Its per capita income of nearly $1,000 can be explained as the result of its conscious efforts aimed at opening up more and more of its core economic activities to more and more households and businesses.

It is not an accident that its economy has been growing at about 10 per cent annually for almost 15 years. The handsome growth may not be wholly the result of its pegged rate policy.

China may have performed as well with a fixed rate policy or a floating rate policy. But what is clear is that the pegged rate policy has not halted China in its progress.

Global benefactor

China's pegged rate policy has bestowed significant benefits on the regional and the global economy. This may be an aggressive defence of its policy.

But the facts support this assessment. Many of its Asian neighbours had collapsed in 1997 after the Asian currency and economic crisis. Japan had been in deflationary slumber then. China has hauled its neighbours out of a deep hole. It is now a lucrative market for exports from the regional neighbourhood. It is a competitive source for value-added inputs. Its stability and growth have been vital to many Asian economies.

Japan too has benefited from China's robustness. But its pegged rate policy has not imposed any costs on the global economy. How? Most globally traded inputs used by China's producers are priced in dollars. Crude oil and metals are prime examples.

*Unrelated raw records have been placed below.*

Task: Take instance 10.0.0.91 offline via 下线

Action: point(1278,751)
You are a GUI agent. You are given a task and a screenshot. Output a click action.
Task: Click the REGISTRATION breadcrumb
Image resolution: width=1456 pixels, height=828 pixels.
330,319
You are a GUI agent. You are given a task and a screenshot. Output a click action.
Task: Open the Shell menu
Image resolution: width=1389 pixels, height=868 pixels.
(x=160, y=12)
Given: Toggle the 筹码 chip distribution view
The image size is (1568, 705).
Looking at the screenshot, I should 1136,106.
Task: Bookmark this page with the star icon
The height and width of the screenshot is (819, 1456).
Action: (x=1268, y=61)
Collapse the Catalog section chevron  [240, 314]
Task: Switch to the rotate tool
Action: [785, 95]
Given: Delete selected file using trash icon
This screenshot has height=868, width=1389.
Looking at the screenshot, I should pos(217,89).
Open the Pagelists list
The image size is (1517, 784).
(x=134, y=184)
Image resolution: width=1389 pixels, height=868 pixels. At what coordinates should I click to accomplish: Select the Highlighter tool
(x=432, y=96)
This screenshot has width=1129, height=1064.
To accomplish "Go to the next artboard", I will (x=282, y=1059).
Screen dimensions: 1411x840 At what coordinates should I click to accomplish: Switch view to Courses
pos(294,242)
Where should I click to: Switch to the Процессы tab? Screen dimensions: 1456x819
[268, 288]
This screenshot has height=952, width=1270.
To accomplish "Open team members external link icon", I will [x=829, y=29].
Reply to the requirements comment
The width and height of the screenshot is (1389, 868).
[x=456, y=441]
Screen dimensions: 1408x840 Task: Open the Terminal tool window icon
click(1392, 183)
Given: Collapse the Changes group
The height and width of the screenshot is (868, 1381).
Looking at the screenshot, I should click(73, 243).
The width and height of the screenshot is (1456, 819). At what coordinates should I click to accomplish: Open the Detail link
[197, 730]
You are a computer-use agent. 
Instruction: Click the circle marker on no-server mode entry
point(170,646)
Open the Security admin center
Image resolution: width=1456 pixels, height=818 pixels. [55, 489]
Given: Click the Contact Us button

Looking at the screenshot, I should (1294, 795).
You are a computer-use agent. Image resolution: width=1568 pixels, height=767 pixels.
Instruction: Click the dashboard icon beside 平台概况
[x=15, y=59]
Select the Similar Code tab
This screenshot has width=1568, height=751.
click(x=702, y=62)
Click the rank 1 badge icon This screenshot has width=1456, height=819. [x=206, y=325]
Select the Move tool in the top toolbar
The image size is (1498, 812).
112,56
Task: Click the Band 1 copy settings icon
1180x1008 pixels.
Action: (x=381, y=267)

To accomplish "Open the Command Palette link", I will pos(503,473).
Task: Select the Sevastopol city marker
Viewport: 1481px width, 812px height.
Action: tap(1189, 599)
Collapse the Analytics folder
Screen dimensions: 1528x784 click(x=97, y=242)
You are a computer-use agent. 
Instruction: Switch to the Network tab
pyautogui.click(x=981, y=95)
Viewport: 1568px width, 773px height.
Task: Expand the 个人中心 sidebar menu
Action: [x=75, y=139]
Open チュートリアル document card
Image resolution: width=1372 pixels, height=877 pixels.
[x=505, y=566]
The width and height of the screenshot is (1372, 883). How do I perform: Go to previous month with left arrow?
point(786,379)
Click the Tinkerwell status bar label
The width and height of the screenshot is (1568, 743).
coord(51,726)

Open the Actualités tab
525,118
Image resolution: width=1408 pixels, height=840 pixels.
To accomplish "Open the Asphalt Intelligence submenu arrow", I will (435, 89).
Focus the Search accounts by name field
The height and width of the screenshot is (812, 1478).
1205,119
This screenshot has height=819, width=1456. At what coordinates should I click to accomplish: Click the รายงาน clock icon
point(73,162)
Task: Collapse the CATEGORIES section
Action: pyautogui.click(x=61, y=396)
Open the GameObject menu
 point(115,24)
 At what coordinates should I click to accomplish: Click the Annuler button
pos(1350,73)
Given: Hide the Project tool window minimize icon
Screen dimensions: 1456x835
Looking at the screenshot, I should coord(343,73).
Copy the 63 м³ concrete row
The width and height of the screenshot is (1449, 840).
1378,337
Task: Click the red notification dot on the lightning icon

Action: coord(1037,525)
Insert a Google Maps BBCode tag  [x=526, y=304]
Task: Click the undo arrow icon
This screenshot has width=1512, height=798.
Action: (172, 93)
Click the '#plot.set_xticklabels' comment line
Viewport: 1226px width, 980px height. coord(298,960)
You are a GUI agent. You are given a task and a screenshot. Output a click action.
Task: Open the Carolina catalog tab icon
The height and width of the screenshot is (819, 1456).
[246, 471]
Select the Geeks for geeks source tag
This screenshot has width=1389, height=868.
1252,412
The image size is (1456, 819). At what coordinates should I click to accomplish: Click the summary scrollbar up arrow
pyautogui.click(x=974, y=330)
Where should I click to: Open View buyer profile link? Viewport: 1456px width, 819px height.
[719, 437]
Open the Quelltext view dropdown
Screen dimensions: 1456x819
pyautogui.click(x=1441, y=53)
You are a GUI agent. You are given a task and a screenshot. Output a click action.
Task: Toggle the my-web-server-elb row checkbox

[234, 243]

The artificially weak yuan raises the landed prices of these inputs. But they have not complained. They could have benefited from a strong yuan. Landed prices would have been lower.

But a strong yuan would have also pushed demand from China's producers. This would have in turn pushed up global prices to new highs.

This would have pushed some big economies into trouble. It is a relief that the weak, pegged yuan has been a balm to the big global economy.

It has hoisted China's economy to new highs without pushing other economies into new lows. The pegged rate deserves a vigorous pat on its back.